* Excerpt:
*****
E.W. Bullinger starts the sentence later, at “Giddalti”: “I have magnified, and I have raised up help; Sitting in trouble, I have spoken many oracles.”

The commentator in Peake’s commentary speculates that “Although these appear now as proper names they were possibly not so originally…”  The commentator still notes that the names appear as proper names “elsewhere in the chapter.”

E.W. Bullinger says that Heman may have named his sons with that psalm in mind, since parents at that time often named their children with some purpose in mind—-to convey a message.  Indeed, we do see this in the Bible, especially in Genesis.  Still, I have a hard time envisioning Heman naming one son in reference to the first word in a Psalm, then the next son in reference to the next word, and so on.  How would he even have known that he would eventually have enough sons to complete the sentence?  Maybe he was just trying, not knowing if it would work out or not.  “The names are good names, even if I do not get to finish the sentence,” Heman may have thought.  Or perhaps Heman prophetically knew at the outset that he would have enough sons to complete the sentence/psalm.  He is said to have prophesied in I Chronicles 25:1, and v 5 calls him the king’s seer.

Braun refers to Rudolph’s view that “individuals or groups of singers may actually have taken their names from psalms which were especially sung by them” (Braun’s words), but he goes on to say that D.L. Petersen “finds unconvincing the Sumerian parallels that are quoted.”

Braun refers to another idea: that the names are not one psalm verse but rather are the beginnings of various psalms.  Braun does not find that convincing, however, for “no satisfactory psalms are apparent in our psalter for the last two groups of names.”  Braun may be correct that there are no psalms that start with, say, “abundance,” or “visions” (the meanings proposed for some of the names).  Still, I wonder if a psalm could have such titles: if a Psalm is about visions, could it have had a title of “visions”?

I looked up the meaning of the names.  I went to Brown-Driver-Briggs, Strong’s, and Blueletterbible, which referred to Gesenius’ Hebrew-Chaldee Lexicon and also an “Outline of Biblical Usage.”  I will share my findings here:

Hananiah:
Gesenius Hebrew-Chaldee Lexicon: “whom Jehovah gave”
BLB Outline of Biblical Usage: “God has favoured”
Strong’s: “Jah has favored”
BDB: “Yah hath been gracious”

Hanani:
Gesenius Hebrew-Chaldee Lexicon: : “favourable”
*****
* Exercise data:
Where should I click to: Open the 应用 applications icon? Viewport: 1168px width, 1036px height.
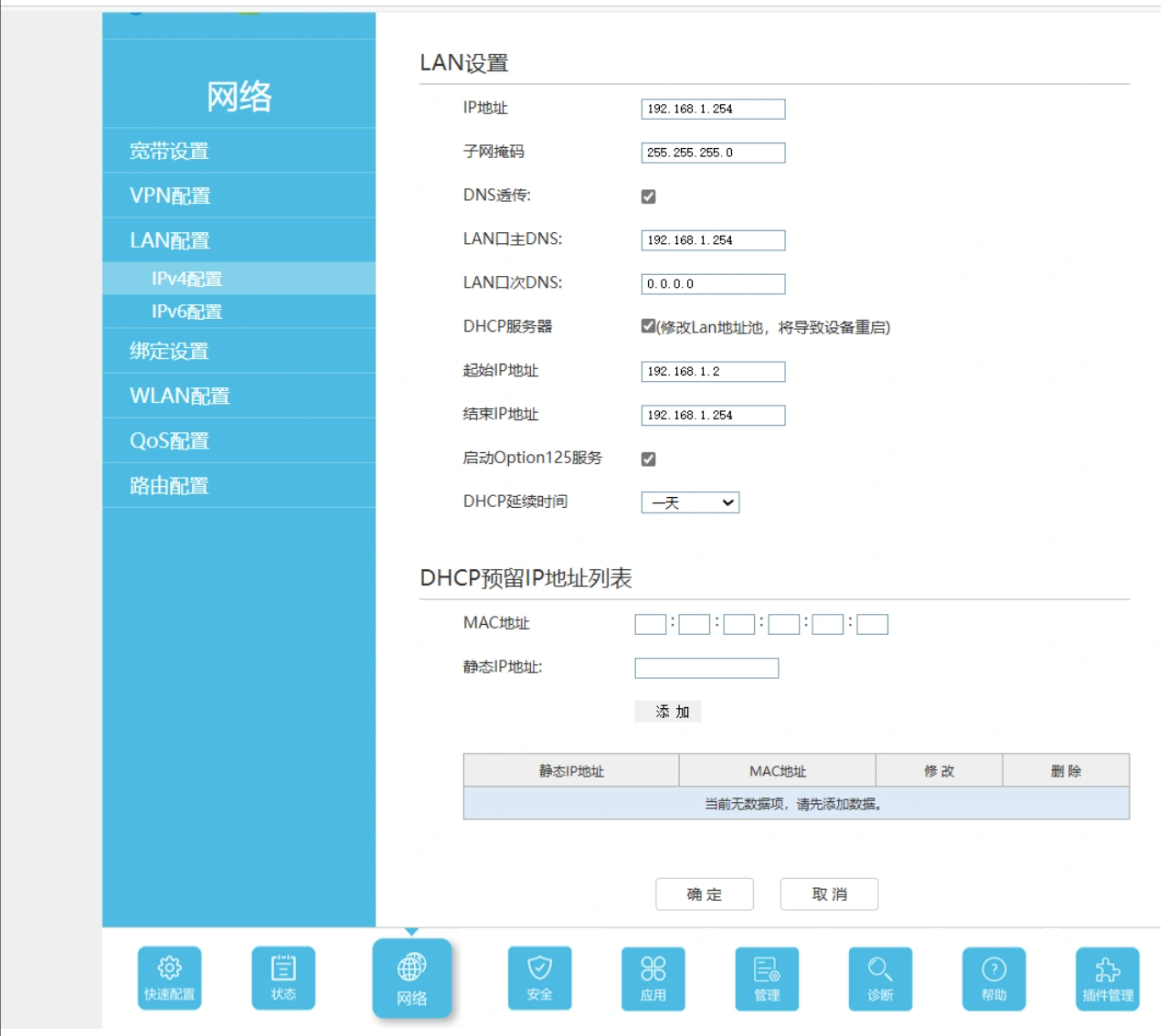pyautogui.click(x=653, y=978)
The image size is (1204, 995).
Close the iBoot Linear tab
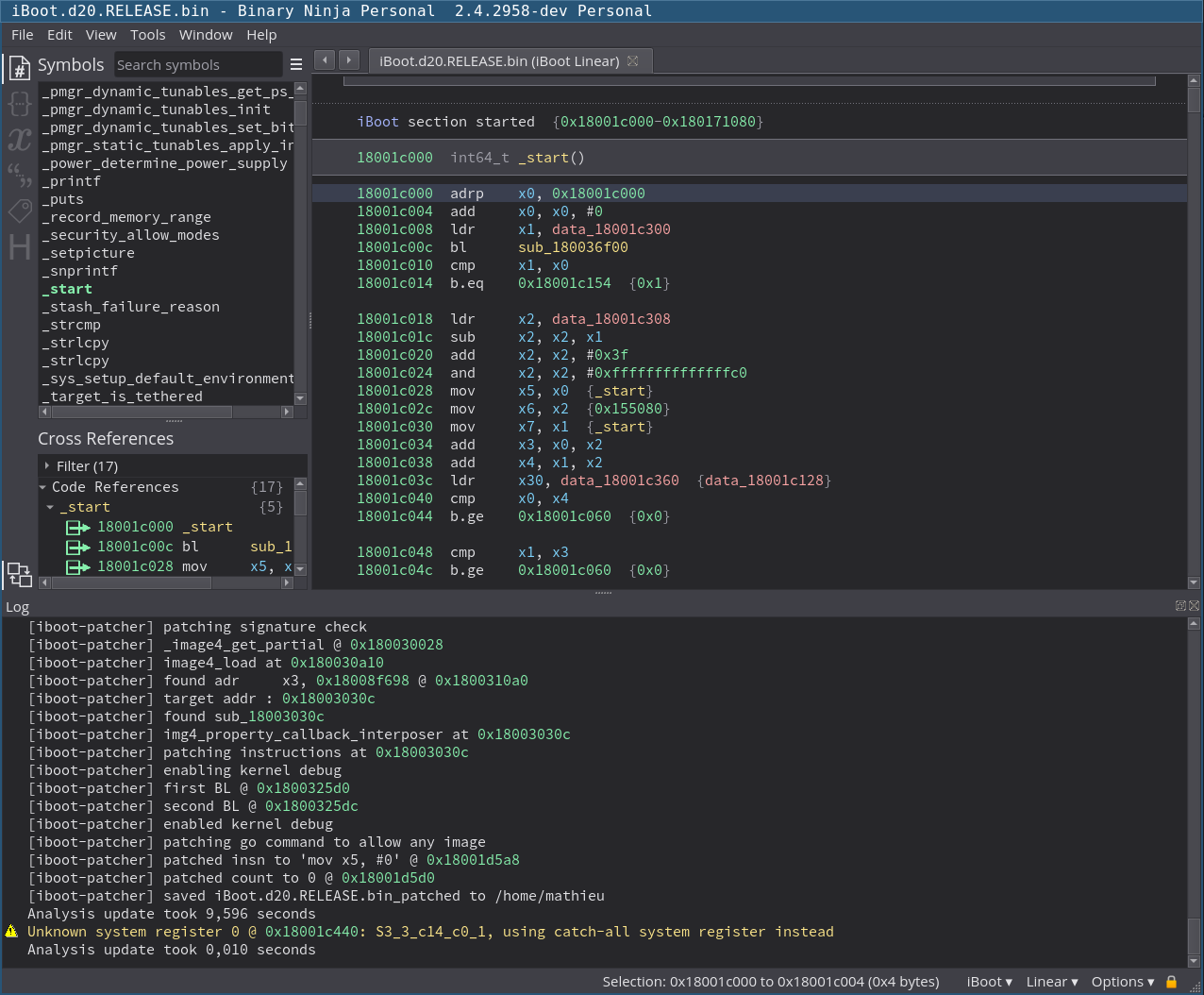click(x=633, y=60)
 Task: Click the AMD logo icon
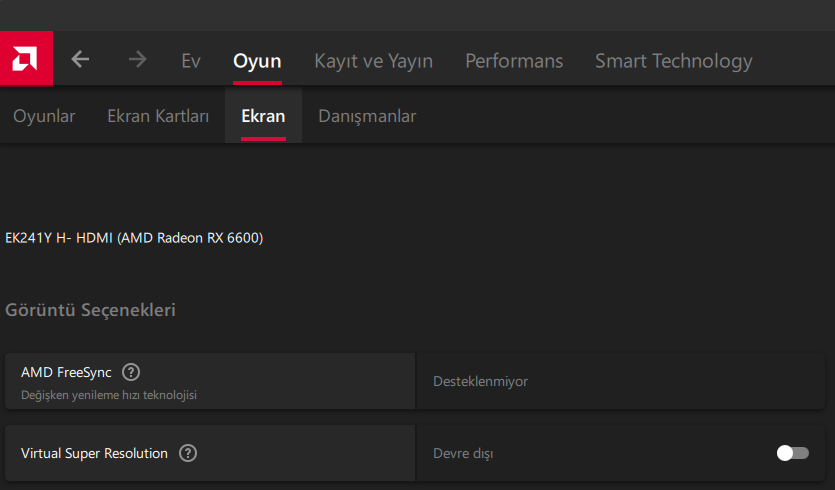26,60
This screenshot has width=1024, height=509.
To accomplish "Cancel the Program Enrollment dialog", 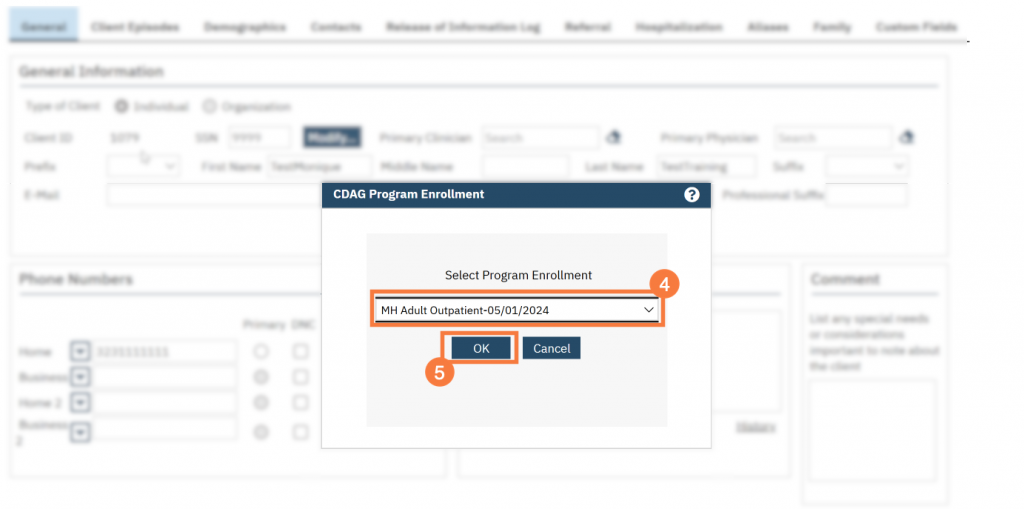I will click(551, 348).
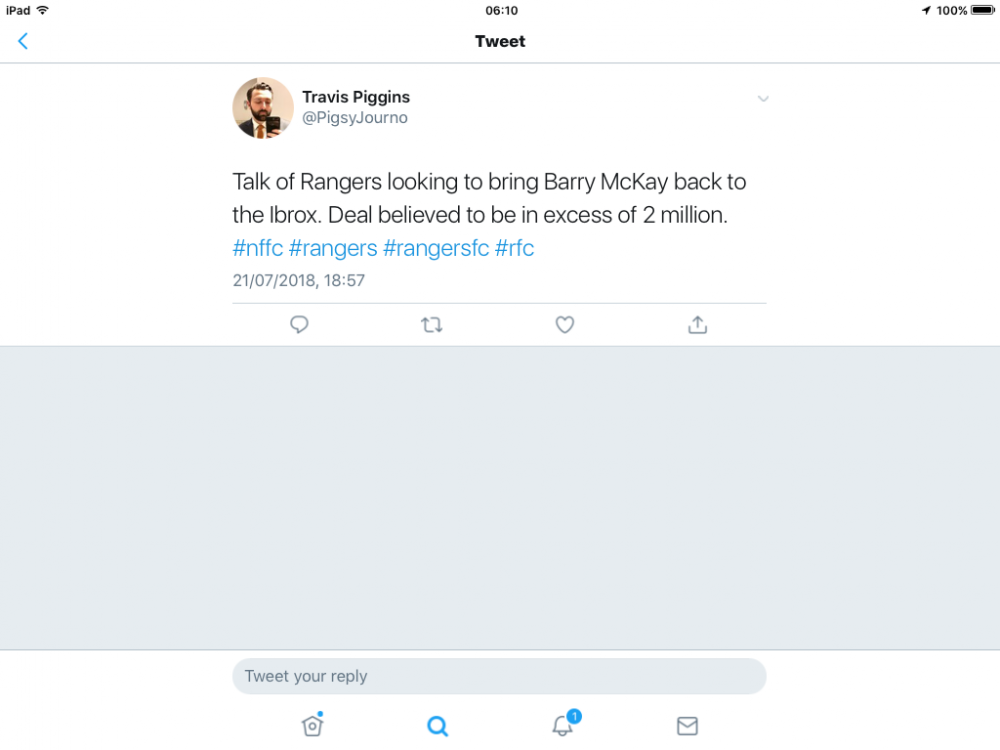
*****
* Work request 1:
In the excerpt about the names of Heman's sons, why does Braun reject the idea that the names are the beginnings of various psalms?
* Work request 2:
Write a continuation of the excerpt about the names of Heman's sons, starting after its final line.

* Task response 1:
He says no satisfactory psalms are apparent in our psalter for the last two groups of names.

* Task response 2:
BLB Outline of Biblical Usage: “gracious”
Strong’s: “gracious”
BDB: maybe abbreviation of Hananiah

Eliathah:
Gesenius Hebrew-Chaldee Lexicon: “to whom God comes”
BLB Outline of Biblical Usage: “God has come”
Strong’s: “God of (his) consent”
BDB: “God has come”

Giddalti:
Gesenius Hebrew-Chaldee Lexicon: doesn’t give meaning
BLB Outline of Biblical Usage: “I make great”
Strong’s: “I have made great”
BDB: “I magnify (God)”

And Romamti-ezer:
Gesenius Hebrew-Chaldee Lexicon: none
BLB Outline of Biblical Usage: “I have exalted the helper”
Strong’s: “I have raised up a help”
BDB: “I have made lofty help”

Joshbekasha:
Gesenius Hebrew-Chaldee Lexicon: “seat in a hard place”
BLB Outline of Biblical Usage: “seated in hardness”
Strong’s: “a hard seat”
BDB: pertains to “seat”

Mallothi:
Gesenius Hebrew-Chaldee Lexicon: “my fullness”
BLB Outline of Biblical Usage: “I have uttered”
Strong’s: “I have talked”, “loquacious”
BDB: “I have uttered” (from piel of m-l-l)

Hothir:
Gesenius Hebrew-Chaldee Lexicon: none
BLB Outline of Biblical Usage: “abundance.”
Strong’s: “he has caused to remain”
BDB: “abundance, superabundance” (from y-t-r, “remain”)

Mahazioth:
Gesenius Hebrew-Chaldee Lexicon: “visions”
BLB Outline of Biblical Usage: “visions”
Strong’s: “visions”
BDB: “visions”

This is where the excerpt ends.